CHALLENGE: Can you reproduce the listing lines starting at the one containing "Select the Leeuwarden" and ending at the one containing "Point to the Zwolle", requests included, with each answer coordinate multiplied by 2.6 and rounded to a whole number (halves up)? Leave every other number unchanged and give only those lines.

>> Start

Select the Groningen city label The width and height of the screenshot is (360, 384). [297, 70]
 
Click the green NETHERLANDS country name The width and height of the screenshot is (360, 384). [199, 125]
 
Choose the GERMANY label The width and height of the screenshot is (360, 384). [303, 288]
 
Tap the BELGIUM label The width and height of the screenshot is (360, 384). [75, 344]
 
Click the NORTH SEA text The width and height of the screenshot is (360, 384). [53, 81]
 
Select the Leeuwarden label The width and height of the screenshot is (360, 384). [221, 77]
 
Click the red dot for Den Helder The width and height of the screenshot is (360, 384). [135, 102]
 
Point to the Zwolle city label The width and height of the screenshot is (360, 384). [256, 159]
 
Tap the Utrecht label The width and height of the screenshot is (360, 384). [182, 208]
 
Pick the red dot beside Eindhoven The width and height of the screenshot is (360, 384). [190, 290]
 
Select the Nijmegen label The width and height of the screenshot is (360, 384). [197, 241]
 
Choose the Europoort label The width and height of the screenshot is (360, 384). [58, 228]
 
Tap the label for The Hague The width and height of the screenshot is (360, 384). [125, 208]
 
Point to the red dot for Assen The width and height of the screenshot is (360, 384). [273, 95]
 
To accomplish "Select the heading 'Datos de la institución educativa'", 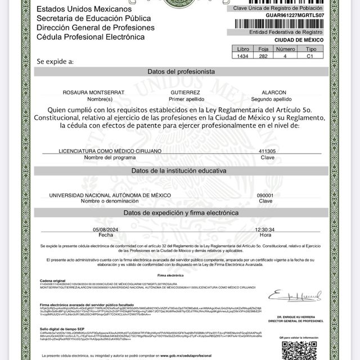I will point(178,170).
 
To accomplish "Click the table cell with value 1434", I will point(244,56).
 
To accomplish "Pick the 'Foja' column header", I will point(264,50).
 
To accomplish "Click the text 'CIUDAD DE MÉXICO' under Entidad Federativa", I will point(299,40).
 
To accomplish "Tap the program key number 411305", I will point(267,151).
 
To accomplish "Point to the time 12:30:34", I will point(264,230).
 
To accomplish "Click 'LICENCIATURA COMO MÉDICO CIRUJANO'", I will point(110,151).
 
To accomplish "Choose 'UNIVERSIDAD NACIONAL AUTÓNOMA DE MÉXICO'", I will point(110,195).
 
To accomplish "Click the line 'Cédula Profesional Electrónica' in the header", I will point(91,37).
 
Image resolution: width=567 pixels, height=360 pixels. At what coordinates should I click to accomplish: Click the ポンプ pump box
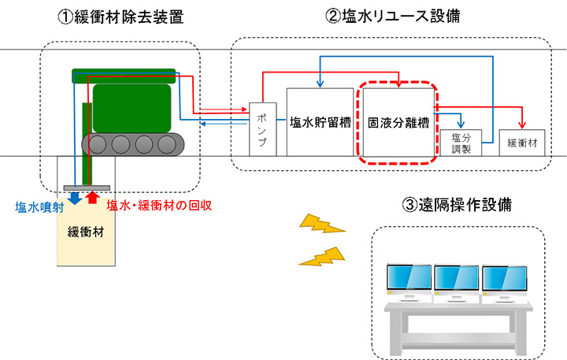tap(263, 129)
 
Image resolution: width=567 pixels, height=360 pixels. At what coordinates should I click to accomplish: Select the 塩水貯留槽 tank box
tap(320, 122)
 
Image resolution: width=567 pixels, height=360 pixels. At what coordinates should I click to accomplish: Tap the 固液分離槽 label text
tap(398, 123)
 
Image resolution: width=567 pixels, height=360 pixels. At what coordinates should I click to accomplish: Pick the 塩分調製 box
tap(461, 143)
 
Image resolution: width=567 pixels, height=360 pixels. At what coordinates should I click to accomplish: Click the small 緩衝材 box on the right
tap(522, 143)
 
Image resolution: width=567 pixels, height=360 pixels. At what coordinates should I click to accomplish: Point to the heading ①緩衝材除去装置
tap(120, 17)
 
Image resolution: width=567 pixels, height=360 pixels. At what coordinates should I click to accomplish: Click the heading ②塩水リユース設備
tap(393, 17)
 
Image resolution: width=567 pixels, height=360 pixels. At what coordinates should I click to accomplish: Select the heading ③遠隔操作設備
tap(457, 205)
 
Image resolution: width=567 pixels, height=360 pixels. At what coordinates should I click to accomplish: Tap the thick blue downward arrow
tap(75, 198)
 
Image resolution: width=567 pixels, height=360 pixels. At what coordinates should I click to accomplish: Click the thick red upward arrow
tap(93, 197)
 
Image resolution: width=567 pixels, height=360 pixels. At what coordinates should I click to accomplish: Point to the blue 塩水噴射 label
tap(39, 207)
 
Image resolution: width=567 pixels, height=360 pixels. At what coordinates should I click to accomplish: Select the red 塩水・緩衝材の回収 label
tap(159, 206)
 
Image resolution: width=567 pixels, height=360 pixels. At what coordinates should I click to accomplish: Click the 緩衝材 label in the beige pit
tap(86, 232)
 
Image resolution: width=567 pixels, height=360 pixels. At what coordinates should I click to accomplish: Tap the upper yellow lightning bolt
tap(322, 224)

>> End

RESPONSE FOR THIS EXERCISE:
Select the Leeuwarden label The width and height of the screenshot is (360, 384). [575, 200]
 
Click the red dot for Den Helder The width and height of the screenshot is (360, 384). [351, 265]
 
Point to the Zwolle city label The width and height of the screenshot is (360, 384). [666, 413]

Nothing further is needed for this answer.